Deep Learning and Neural Networks
Neural networks (Figure 3) pass input data through a series of interconnected nodes (analogous to biological neurons). Each node functions as a mathematical operation (addition, multiplication, etc.), and a group of interconnected nodes within the network is referred to as a 'layer' within a network, with the overall structure of the layers being referred to as the 'architecture'. During training, every node is adjusted and optimized through an iterative process called 'backpropagation',[2,3] allowing the neural network to improve its classification accuracy.
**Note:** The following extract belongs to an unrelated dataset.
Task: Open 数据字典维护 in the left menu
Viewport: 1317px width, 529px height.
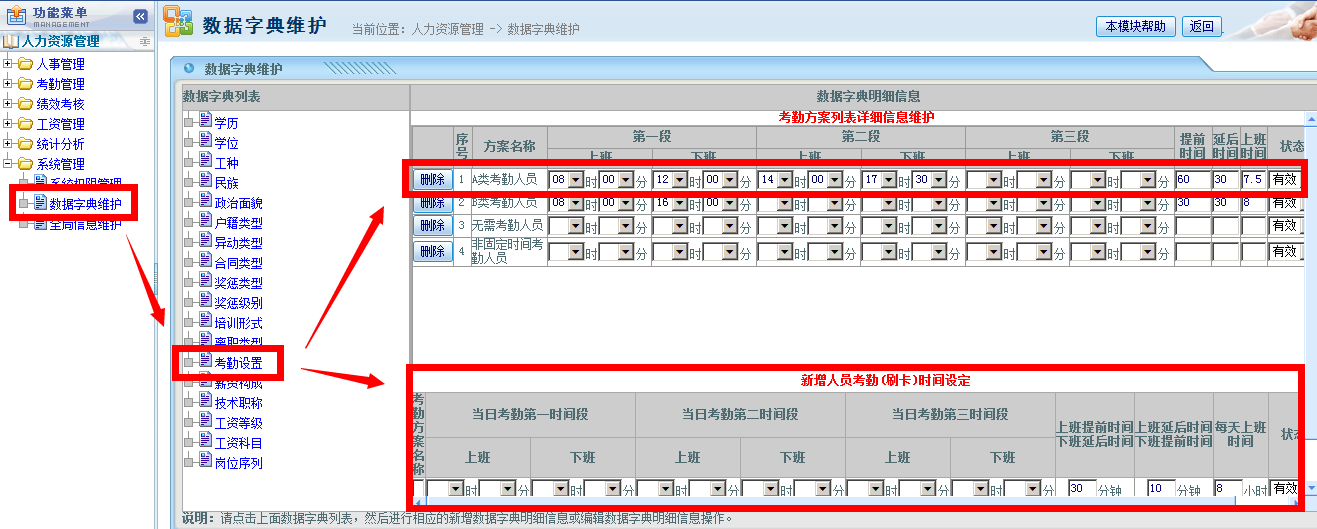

Schematic depicting how classification tasks are performed in convolutional neural networks. Pixel data from an image are passed through an architecture consisting of multiple layers of connecting nodes. In convolutional neural networks, these layers contain unique 'convolutional layers', which operate as filters. These filters work because it was recognized that the location of a feature within an image is often less important than whether that feature is present or absent – an example might be (theoretically) the presence or absence of blue-grey veiling within a melanoma. A convolutional 'filter' learns a particular feature of the image irrespective of where it occurs within the image (represented by the black squares). The network is composed of a large number of hierarchical filters that learn increasingly high-level representations of the image. These could in principle learn dermoscopic features similar to those described by clinicians, although in practice the precise features recognized are likely to differ from classic diagnostic criteria.
Neural networks with multiple 'hidden layers' of nodes (Figure 3) are referred to as 'deep' neural nets and perform 'deep learning'. Although the concept of deep neural networks was described decades ago, lack of affordable and efficient computing power was a major limitation in being able to train them effectively. However, in 2013 it was recognized that graphical processing units (GPUs), originally designed for three-dimensional graphics in computer games, could be repurposed to power the repetitive training required for neural networks.[4,5] Of note, convolutional neural networks (CNNs) are a specific form of deep learning architecture that have proven effective for the classification of image data. CNNs have massively increased in popularity as a method for computer-based image classification after the victory of the GPU-powered CNN AlexNet in 2012, which won the ImageNet competition with a top 5 error rate of 15·3%, which was a remarkable 10% improvement on the next best competitor.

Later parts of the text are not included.